# Sparse energy auto-encoders¶

• The definition of the algortihm behind our sparse energy auto-encoder model.
• It is an unsupervised feature extraction tool which tries to find a good sparse representation in an efficient manner.
• This notebook is meant to be imported by other notebooks for applications to image or audio data.
• Modeled after sklearn Estimator class so that it can be integrated into an sklearn Pipeline. Note that matrix dimensions are inverted (code vs math) to follow sklearn conventions.

## Algorithm¶

General problem:

• given $X \in R^{n \times N}$,
• solve $\min\limits_{Z \in R^{m \times N}, D \in R^{n \times m}, E \in R^{m \times n}} \frac{\lambda_d}{2} \|X - DZ\|_F^2 + \frac{\lambda_e}{2} \|Z - EX\|_F^2 + \lambda_s \|Z\|_1 + \frac{\lambda_g}{2} \text{tr}(Z^TLZ)$
• s.t. $\|d_i\|_2 \leq 1$, $\|e_k\|_2 \leq 1$, $i = 1, \ldots, m$, $k = 1, \ldots, n$

which can be reduced to sparse coding with dictionary learning:

• given $X \in R^{n \times N}$,
• solve $\min\limits_{Z \in R^{m \times N}, D \in R^{n \times m}} \frac{\lambda_d}{2} \|X - DZ\|_F^2 + \lambda_s \|Z\|_1$
• s.t. $\|d_i\|_2 \leq 1$, $i = 1, \ldots, m$

Observations:

• Almost ten times faster (on comparison_xavier) using optimized linear algebra subroutines:
• None: 9916s
• ATLAS: 1335s (is memory bandwith limited)
• OpenBLAS: 1371s (seems more CPU intensive than ATLAS)

Open questions:

• First optimize for Z (last impl) or first for D/E (new impl) ?
• Seem to converge much faster if Z optimized last (see comparison_xavier).
• But two times slower.
• In fit we optimize for parameters D, E so it makes sense to optimize them last.
• Need to optimize for Z first if we initialize it with zeros.
• Fast evaluation of la.norm(Z.T.dot(Z)).
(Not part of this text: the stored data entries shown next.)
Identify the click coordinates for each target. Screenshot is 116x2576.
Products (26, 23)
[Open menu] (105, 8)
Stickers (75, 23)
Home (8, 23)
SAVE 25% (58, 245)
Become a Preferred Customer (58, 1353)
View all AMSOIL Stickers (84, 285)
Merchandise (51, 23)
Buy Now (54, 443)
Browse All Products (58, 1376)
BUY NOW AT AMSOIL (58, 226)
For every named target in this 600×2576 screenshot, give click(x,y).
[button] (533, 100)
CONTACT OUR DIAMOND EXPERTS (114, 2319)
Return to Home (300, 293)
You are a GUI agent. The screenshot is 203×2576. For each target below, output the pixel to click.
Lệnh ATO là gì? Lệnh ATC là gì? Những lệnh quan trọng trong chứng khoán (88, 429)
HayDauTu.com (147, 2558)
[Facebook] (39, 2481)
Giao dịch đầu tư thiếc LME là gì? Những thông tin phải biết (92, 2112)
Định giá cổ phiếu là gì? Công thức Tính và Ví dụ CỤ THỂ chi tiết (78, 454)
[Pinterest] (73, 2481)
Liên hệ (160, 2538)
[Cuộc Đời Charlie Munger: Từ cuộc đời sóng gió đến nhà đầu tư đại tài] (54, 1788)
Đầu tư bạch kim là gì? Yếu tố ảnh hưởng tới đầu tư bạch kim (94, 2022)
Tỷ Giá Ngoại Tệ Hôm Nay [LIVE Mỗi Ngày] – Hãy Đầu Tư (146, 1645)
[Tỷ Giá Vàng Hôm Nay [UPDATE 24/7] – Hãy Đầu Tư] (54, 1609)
Cumulative to save memory ?
• Consider adding an option for $E = D^T$
• Use single precision, i.e. float32 ? Yes, it saves memory and speed up computation due to reduced memory bandwidth.
In [ ]:
import numpy as np
import numpy.linalg as la
from pyunlocbox import functions, solvers
import matplotlib.pyplot as plt
%matplotlib inline

class auto_encoder():
"""Sparse energy auto-encoder."""

def __init__(self, m=100, ls=None, ld=None, le=None, lg=None,
rtol=1e-3, xtol=None, N_inner=100, N_outer=15):
"""
Model hyper-parameters and solver stopping criteria.

Model hyper-parameters:
m:  number of atoms in the dictionary, sparse code length
ld: weigth of the dictionary l2 penalty
le: weigth of the encoder l2 penalty
lg: weight of the graph smoothness

Stopping criteria::
rtol: objective function convergence
xtol: model parameters convergence
N_inner: hard limit of inner iterations
N_outer: hard limit of outer iterations
"""
self.m = m
self.ls = ls
self.ld = ld
self.le = le
self.lg = lg
self.N_outer = N_outer

# Solver common parameters.
self.params = {'rtol':       rtol,
'xtol':       xtol,
'maxit':      N_inner,
'verbosity': 'NONE'}

def _convex_functions(self, X, L, Z):
"""Define convex functions."""

f = functions.proj_b2()
self.f = functions.func()
self.f._eval = lambda X: 0
self.f._prox = lambda X,_: f._prox(X.T, 1).T
#self.f._prox = lambda X,_: _normalize(X)

if self.ld is not None:
self.g_d = functions.norm_l2(lambda_=self.ld/2., A=Z, y=X, tight=False)
self.g_z = functions.norm_l2(lambda_=self.ld/2., A=self.D.T, y=X.T, tight=False)
else:
self.g_z = functions.dummy()

if self.le is not None:
self.h_e = functions.norm_l2(lambda_=self.le/2., A=X, y=Z, tight=False)
self.h_z = functions.norm_l2(lambda_=self.le/2., y=lambda: X.dot(self.E).T, tight=True)
else:
self.h_z = functions.dummy()

if self.lg is not None:
self.j_z = functions.func()
# tr(A*B) = sum(A.*B^T).
#self.j_z._eval = lambda Z: self.lg/2. * np.trace(Z.dot(L.dot(Z.T)))
#self.j_z._eval = lambda Z: self.lg/2. * np.multiply(L.dot(Z.T), Z.T).sum()
self.j_z._eval = lambda Z: self.lg/2. * np.einsum('ij,ji->', L.dot(Z.T), Z)
self.j_z._grad = lambda Z: self.lg * L.dot(Z.T).T
else:
self.j_z = functions.dummy()

self.ghj_z = functions.func()
self.ghj_z._eval = lambda Z: self.j_z._eval(Z) + self.g_z._eval(Z) + self.h_z._eval(Z)

if self.ls is not None:
self.i_z = functions.norm_l1(lambda_=self.ls)
else:
self.i_z = functions.dummy()

def _minD(self, X, Z):
"""Convex minimization for D."""

# Lipschitz continuous gradient. Faster if larger dim is 'inside'.
B = self.ld * la.norm(Z.T.dot(Z))

solver = solvers.forward_backward(step=1./B, method='FISTA')
ret = solvers.solve([self.g_d, self.f], self.D, solver, **self.params)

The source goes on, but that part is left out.